◆ **Required action**:
Continue the blog post on disk imaging, backup and restore from the point where it stops.

◆ **Exercise passage**:
A Guide to Disk Imaging, Backup and Restore

March 19, 2012 by . 3 comments

So I finally get to write my own entry for the Super User Blog! Very excited to be here. I’ve been asked to write specifically because I’ve just started working as a developer for Macrium Reflect, a disk imaging solution for Windows-based PCs and super user features a lot of backup questions. So here goes, an as-close-to-canonical tour of disk imaging as I can write. I’ve tried not to be overly technical here, whilst giving you the knowledge to understand the essentials; however, it gets technical from time to time.

Why would I want disk imaging?

Ever lost all of your data? Our company founder did; that’s why he created the product we now work on. My personal backup strategy has always revolved around the idea of backing up copies of important files – I’ll back up /home or My Documents and I’ll be fine! Yes, to an extent I will not lose any of my data if I run that regularly; however, I have a lot of programs installed. An awful lot. Each with tweaked configurations. It’s fair to say that if my machine dies, I’ll spend a few weeks hunting through to find all those weird tweaks and config changes I’ve made.

The same was true for my current boss and as a contractor, the downtime really hurt. What he wanted was a simple way to be able to restore a working system from a backup and have everything – every program, every driver – work as it was. So, Macrium Reflect was born and a few years later it’s not quite so simple… although it does indeed restore disk images!

Don’t talk about backups, talk about recovery.

In a way this is going to be the theme of this blog entry. Joel has blogged on this topic, so we’ll do a quick executive summary: it doesn’t matter how painless, smooth and efficient your backups are, if recovering your data is not as easy, the time and frustration cost of an incident will be huge. You want easy recovery – or as easy as you can get.

◆ **Dataset entries**:
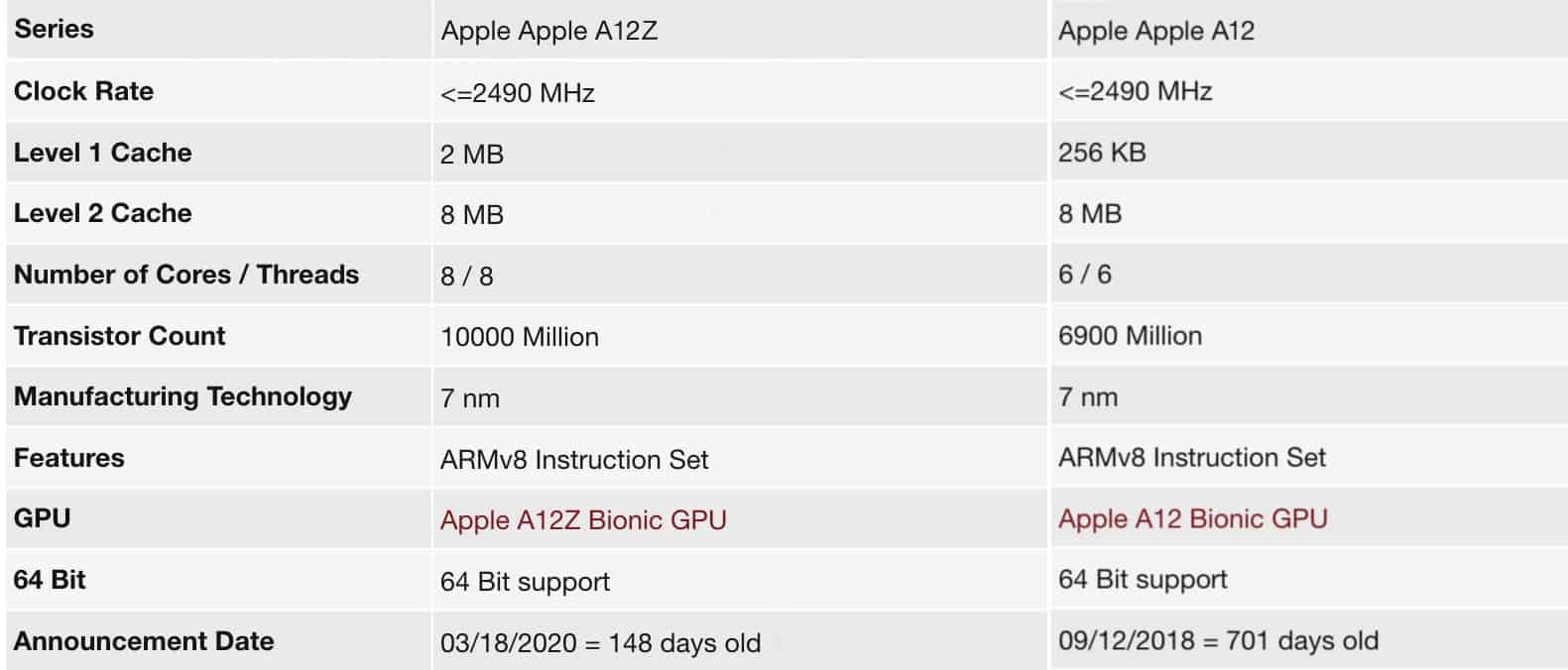Image resolution: width=1568 pixels, height=670 pixels.
Task: Select the Manufacturing Technology row label
Action: (x=182, y=396)
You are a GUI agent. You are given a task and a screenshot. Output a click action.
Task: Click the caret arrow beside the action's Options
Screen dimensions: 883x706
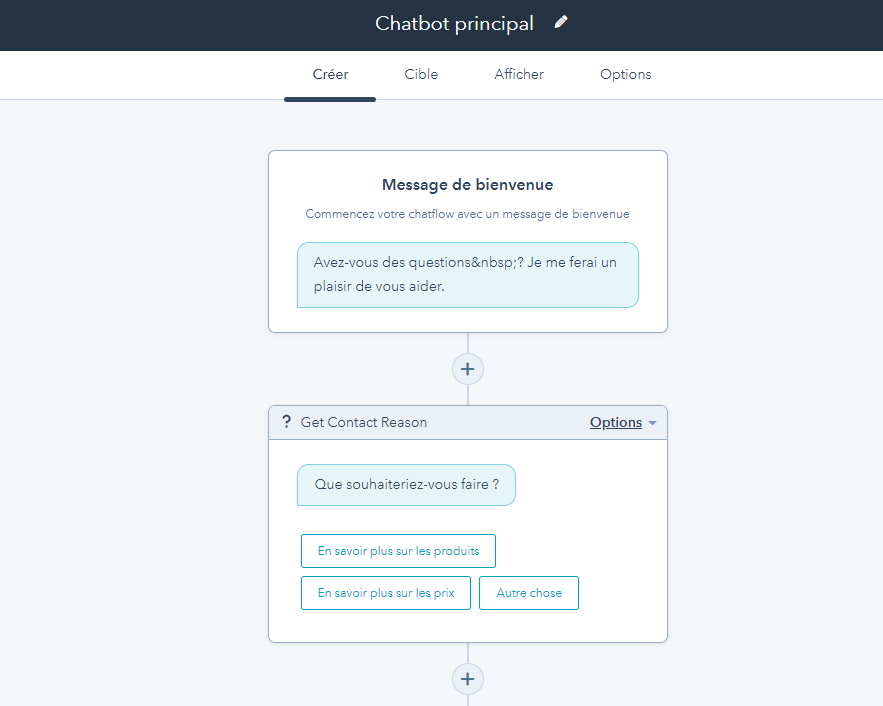[x=653, y=423]
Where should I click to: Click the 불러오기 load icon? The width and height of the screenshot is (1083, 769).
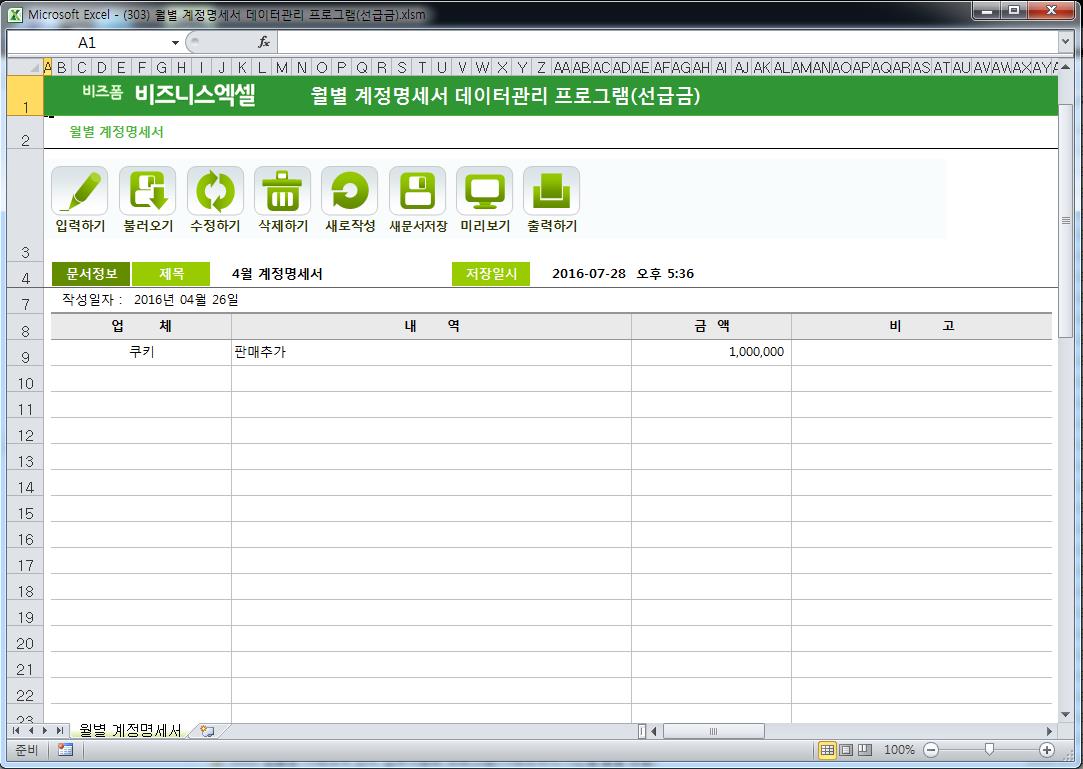click(147, 191)
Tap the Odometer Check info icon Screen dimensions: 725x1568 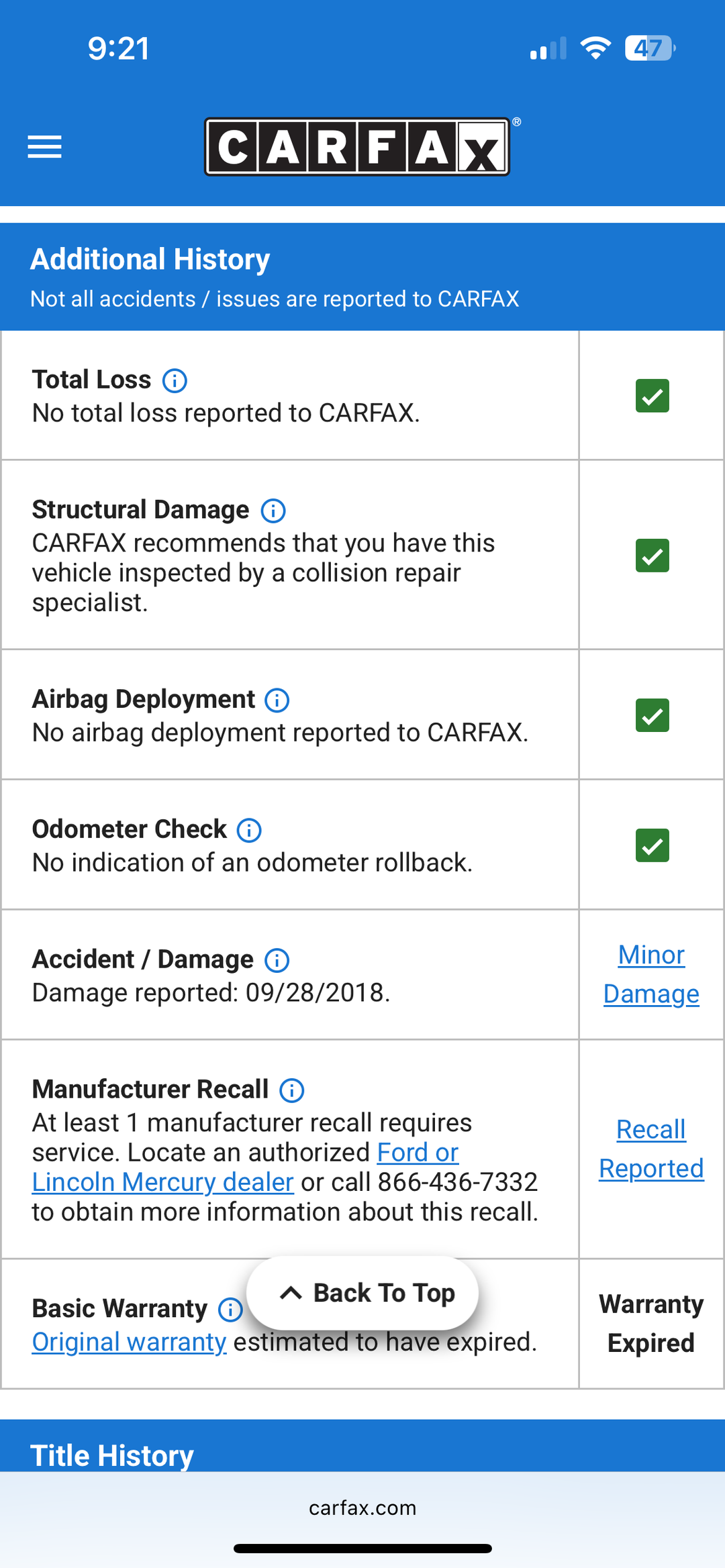(x=249, y=830)
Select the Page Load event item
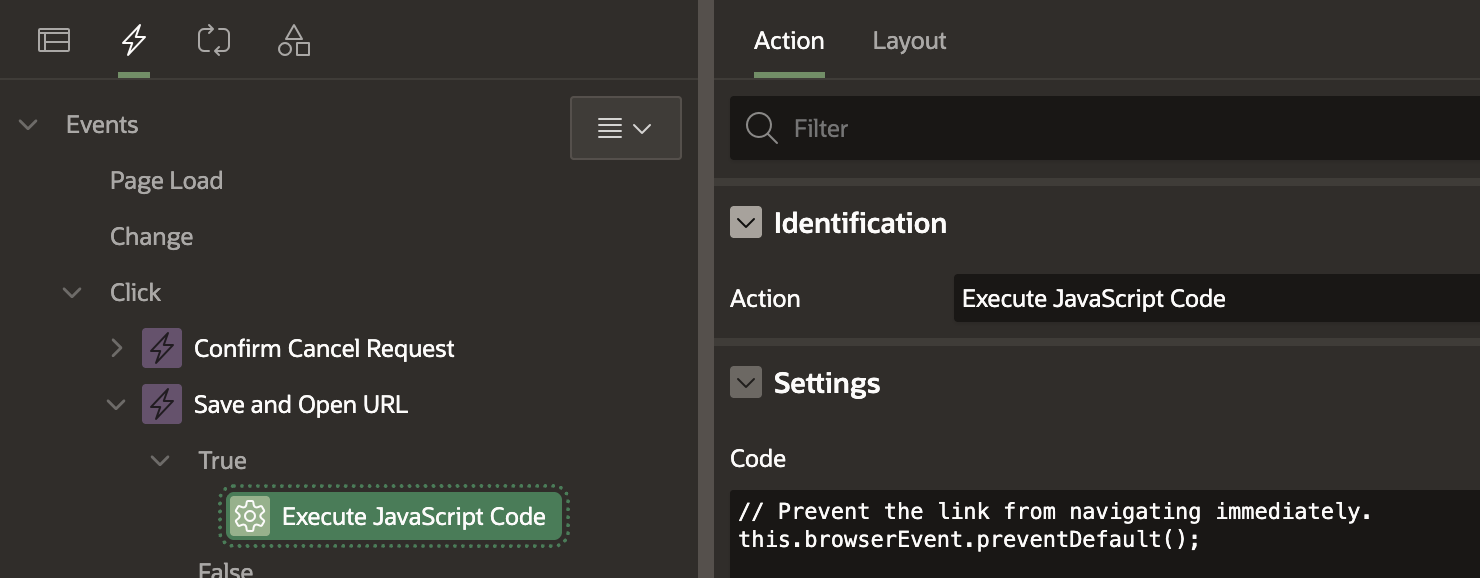 [166, 181]
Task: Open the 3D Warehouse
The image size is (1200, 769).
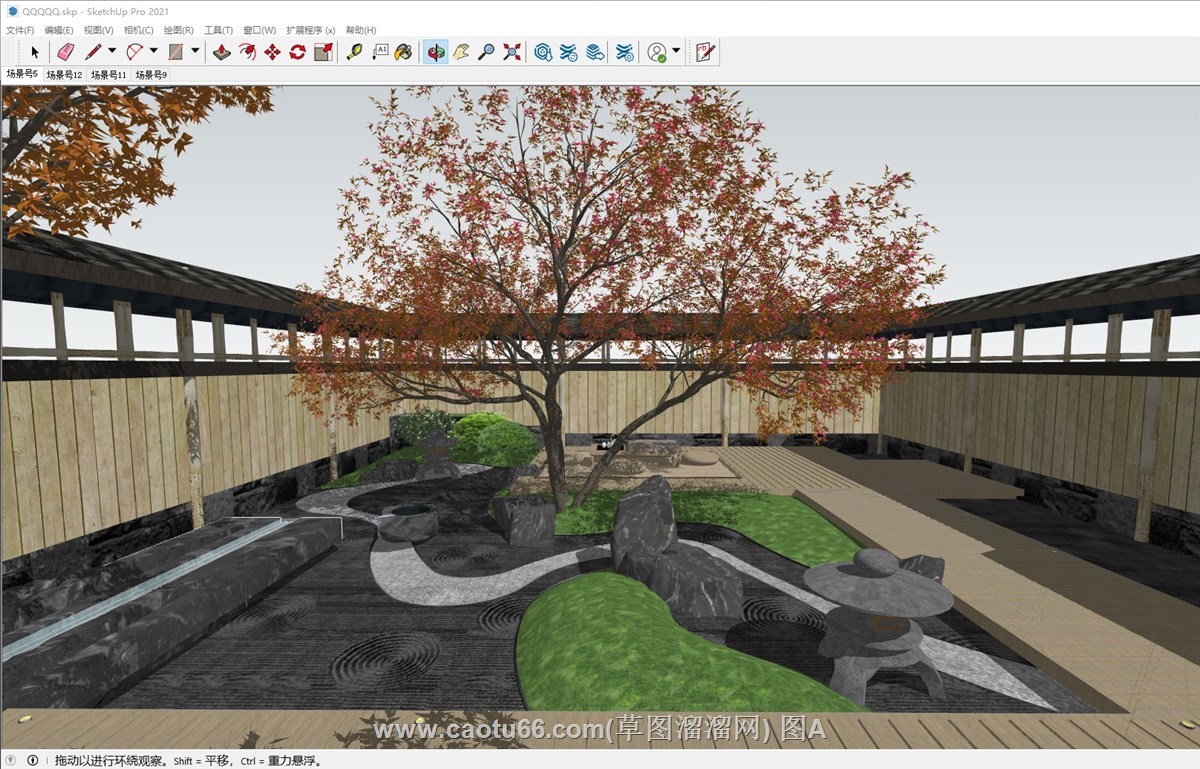Action: point(543,52)

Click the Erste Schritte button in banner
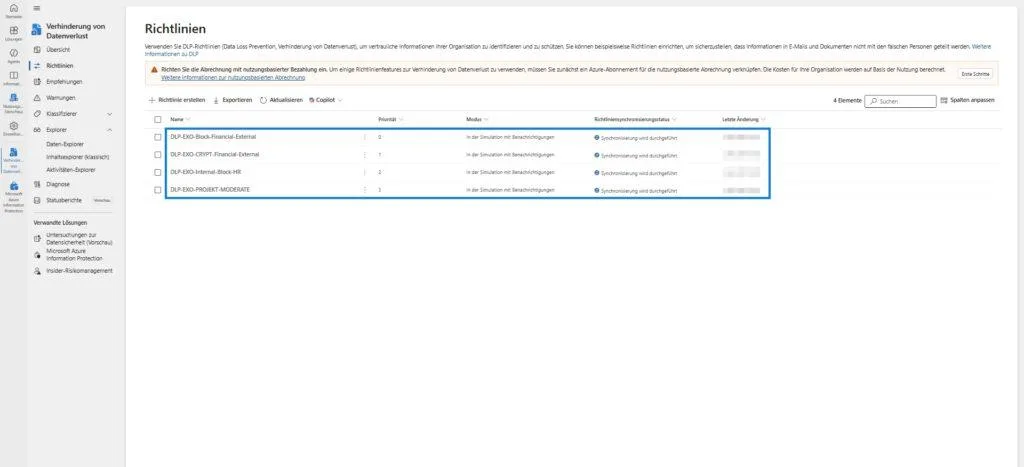pyautogui.click(x=974, y=74)
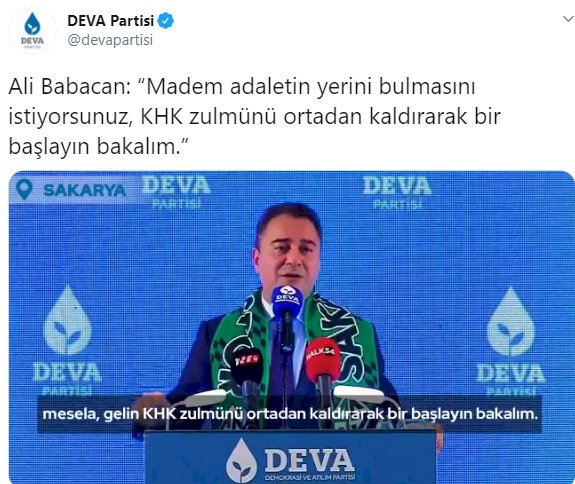Click the SAKARYA location label in video
The height and width of the screenshot is (484, 575).
pos(85,190)
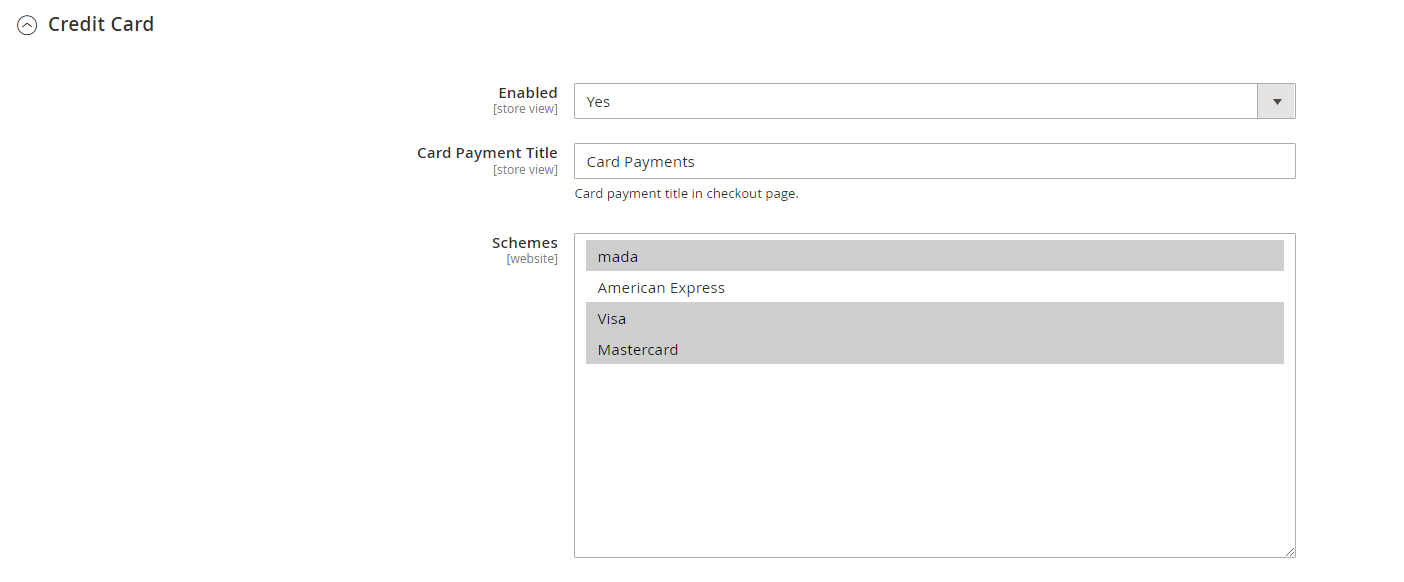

◆ **Response below**:
What is a disk image, how does it work and how can I take one on a running system?

A disk image is exactly what it sounds like – a file storing an exact copy of your disk’s data. Actually, that’s not quite true: To understand this, we’re going to have to talk a little about file systems. A file system can be thought of as a filing system, a scheme for storing data on a disk. There are various ways and schemes for doing this, depending on the requirements of the end user. Now, the file system must not only write data to a disk, but also a certain amount of meta data such that when it comes to finding a particular file, the computer can. Actually, we can use this fact for an important purpose. The metadata allows us to pick out sectors on the disk which are in-use storing data we want to keep and ignore sectors marked as free. Which leads us to the first choice of the evening:

  • Active Sector Backups: This type of backup stores only the active sectors and filesystem metadata. When the image is written back to a disk, the data is written in the correct location on the disk – and the file system knows no different.
  • Full copies: These are bit-for-bit copies of the file system, which take up more space and are technically unnecessary. However, there is an important use-case for a full-copy backup: forensic examination of a disk.
Macrium Intelligent Sector Copy vs Full Disk

Macrium Intelligent Sector Copy vs Full Disk

So what constitutes a disk image really depends on how you’re backing it up – and which you choose depends on your storage capabilities, and trust in your software’s file system processing.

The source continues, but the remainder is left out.